Unbiased Platform-Level Causal Estimation for Search Systems: A Competitive Isolation PSM-DID Framework
This work addresses platform-level causal inference for search systems, offering a solution to systemic biases in two-sided marketplaces, though it is incremental as it builds on existing PSM-DID methods.
The paper tackled the problem of evaluating platform-level interventions in search-based marketplaces by addressing systemic effects like spillovers and network interference, resulting in a novel framework that significantly reduces interference effects and estimation variance, with successful deployment in a large-scale marketplace.
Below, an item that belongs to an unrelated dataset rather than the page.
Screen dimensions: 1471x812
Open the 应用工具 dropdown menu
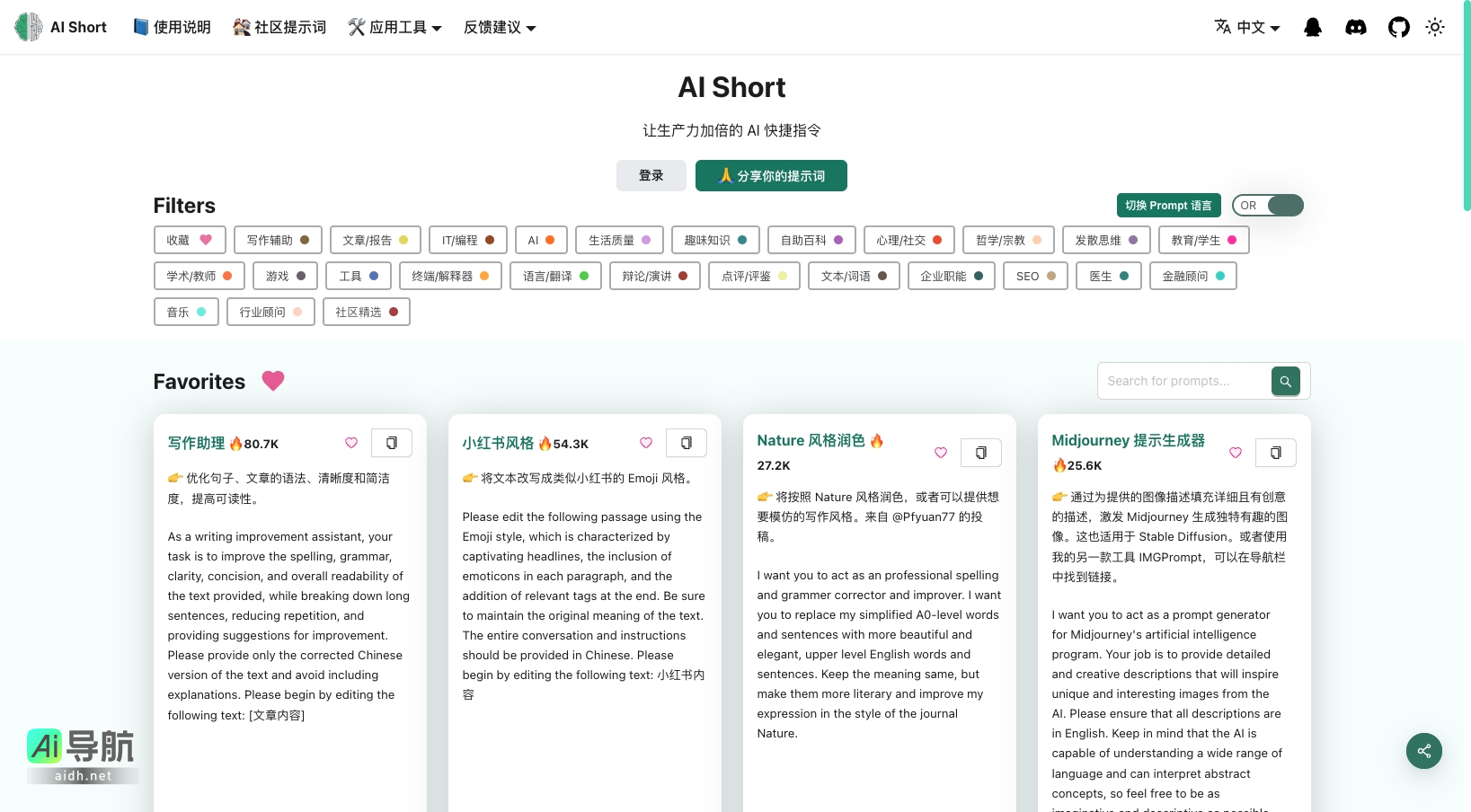click(394, 27)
Evaluating platform-level interventions in search-based two-sided marketplaces is fundamentally challenged by systemic effects such as spillovers and network interference. While widely used for causal inference, the PSM (Propensity Score Matching) - DID (Difference-in-Differences) framework remains susceptible to selection bias and cross-unit interference from unaccounted spillovers. In this paper, we introduced Competitive Isolation PSM-DID, a novel causal framework that integrates propensity score matching with competitive isolation to enable platform-level effect measurement (e.g., order volume, GMV) instead of item-level metrics in search systems. Our approach provides theoretically guaranteed unbiased estimation under mutual exclusion conditions, with an open dataset released to support reproducible research on marketplace interference (github.com/xxxx). Extensive experiments demonstrate significant reductions in interference effects and estimation variance compared to baseline methods. Successful deployment in a large-scale marketplace confirms the framework's practical utility for platform-level causal inference.